Sevastopol
Following the election of Viktor Yanukovych to the post of President of Ukraine, Russia managed to secure on April 21, 2010, an extension to its lease of its Black Sea Fleet's base in Crimea. The lease, originally due to expire in 2017, was extended for an additional 25 years. In addition, press reports indicated that the agreement allowed for the lease to be thereafter renewed for an additional five years.
In exchange for the new lease deal, Russia pledged to cut the price of Russian natural gas for Ukraine. According to terms of the deal, Russian President Medvedev stated that Ukraine would "get a $100 discount on the price of gas if the price is higher than $330 per 1,000 cubic meters, or a 30-percent discount if the price is lower". Under the prior 10-year deal negotiated in 2009 by then Ukrainian President Yuschenko, Ukraine had been paying over $300 per 1,000 cubic meters of gas. The discount was to apply to 30 billion cubic meters of natural gas to be supplied to Ukraine in 2010 and 40 billion cubic meters during the following years.
The Russian Black Sea fleet has rented naval facilities at the port city of Sevastopol since Ukraine gained independence from the Soviet Union in 1991. Sevastopol is located on the Crimean penninsula. The naval port facilities are very large, and much of the local Crimean economy benefits from the Russian presence. Russia's lease on the base was originally due to expire in 2017. There was a real chance that Ukraine's government, under the presidence of Viktor Yuschenko, which had been at odds with Russia over a number of issues, would not have renewed the agreement, forcing the Russian fleet to relocate. Ukranian President Yushchenko had promised not to review the deal before 2017. The 2010 election of Viktor Yanukovych, more closely aligned with Russia, made it possible for the negotiating of a new lease extension on the naval facility.

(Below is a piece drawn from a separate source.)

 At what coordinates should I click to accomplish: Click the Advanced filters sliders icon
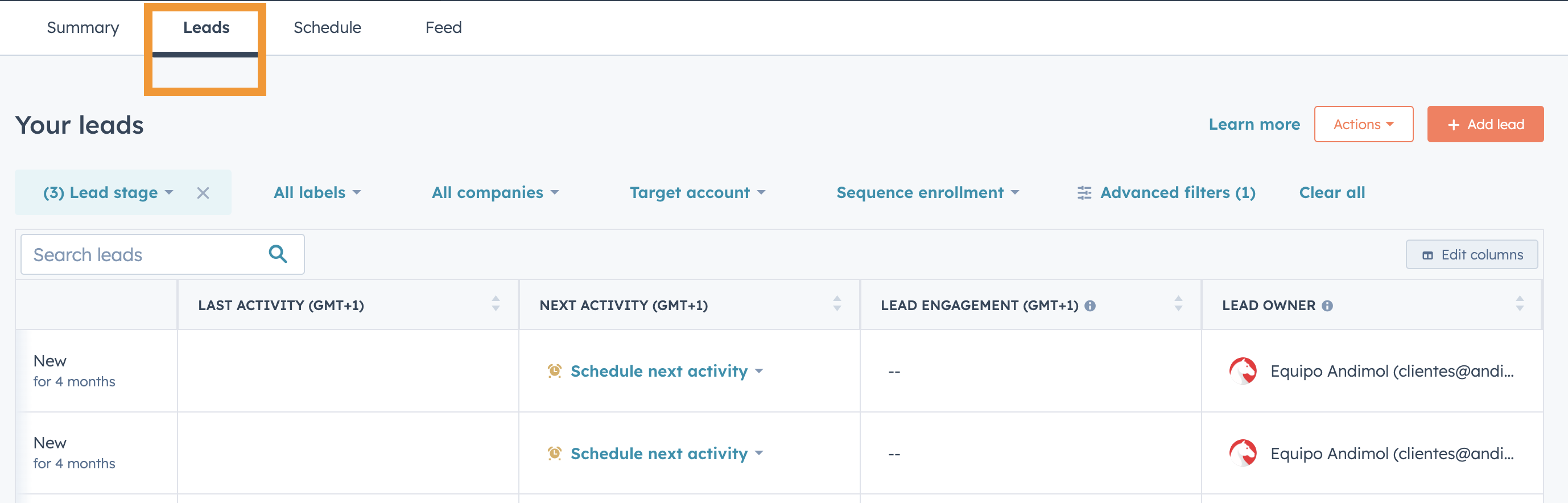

In 2004 Sergei Ivanov, the Russian Defence Minister, announced plans to start building a new naval base in 2005 at the southern Russian port of Novorossiysk. He insisted that the Black Sea fleet would remain in Sevastopol, for which Moscow paid $6.4 million in rent in 2003 and is expected to pay $12 million in 2004. "Two bases are always better than one," he said.
Russia's announcement in early 2009 that it would build a naval base in the Abkhaz port of Ochamchire--which became independent, along with the rest of Abkhazia, from Georgia after the 2008 war--led some to speculate that Russia was hedging its bets against losing Sevastopol by preemptively acquiring naval bases elsewhere in the Black Sea. However, the Ochamchire facilities and coastal geography are significantly inferior to those at Sevastopol, and for now the new base appears to be a mere supplement to existing naval power projection.